## ASSIGNMENT
Report each line from the entries in which "target" can be found.

DATASET EXTRACT START

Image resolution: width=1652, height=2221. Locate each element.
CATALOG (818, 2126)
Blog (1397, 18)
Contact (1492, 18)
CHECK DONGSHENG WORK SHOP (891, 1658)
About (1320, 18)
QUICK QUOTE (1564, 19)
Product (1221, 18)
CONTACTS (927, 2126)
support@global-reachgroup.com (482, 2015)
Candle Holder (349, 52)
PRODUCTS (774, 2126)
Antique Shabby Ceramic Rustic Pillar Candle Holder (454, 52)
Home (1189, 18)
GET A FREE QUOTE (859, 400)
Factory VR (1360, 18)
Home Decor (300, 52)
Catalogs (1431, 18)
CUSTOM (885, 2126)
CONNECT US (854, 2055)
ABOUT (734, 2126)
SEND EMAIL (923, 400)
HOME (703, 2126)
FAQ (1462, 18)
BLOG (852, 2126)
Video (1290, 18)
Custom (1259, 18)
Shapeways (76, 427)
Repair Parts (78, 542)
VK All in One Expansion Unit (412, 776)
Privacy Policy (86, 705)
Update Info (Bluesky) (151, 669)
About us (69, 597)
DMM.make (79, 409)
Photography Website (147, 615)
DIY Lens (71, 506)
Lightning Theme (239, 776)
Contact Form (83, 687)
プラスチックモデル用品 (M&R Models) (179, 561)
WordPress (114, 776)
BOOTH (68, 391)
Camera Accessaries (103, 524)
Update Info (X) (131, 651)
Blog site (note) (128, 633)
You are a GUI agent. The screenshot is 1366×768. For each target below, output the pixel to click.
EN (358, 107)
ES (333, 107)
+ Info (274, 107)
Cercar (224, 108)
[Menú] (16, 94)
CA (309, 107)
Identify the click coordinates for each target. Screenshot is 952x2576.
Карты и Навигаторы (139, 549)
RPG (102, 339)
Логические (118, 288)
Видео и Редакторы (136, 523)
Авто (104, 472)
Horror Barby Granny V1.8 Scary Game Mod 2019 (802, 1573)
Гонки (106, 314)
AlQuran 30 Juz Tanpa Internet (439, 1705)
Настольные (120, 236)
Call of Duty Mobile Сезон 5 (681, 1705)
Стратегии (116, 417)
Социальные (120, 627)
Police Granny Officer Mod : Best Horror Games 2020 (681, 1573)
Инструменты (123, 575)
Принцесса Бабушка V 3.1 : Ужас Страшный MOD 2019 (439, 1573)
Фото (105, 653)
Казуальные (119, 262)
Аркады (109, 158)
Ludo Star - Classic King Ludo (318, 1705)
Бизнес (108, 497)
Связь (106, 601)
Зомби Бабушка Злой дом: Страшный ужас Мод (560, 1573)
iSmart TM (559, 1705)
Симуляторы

DATASET EXTRACT END

## THE COMPLETED TASK
You are a GUI agent. The screenshot is 1366×768. For each target below, output the pixel to click.
Identify the click coordinates for each target. Screenshot is 952x2576.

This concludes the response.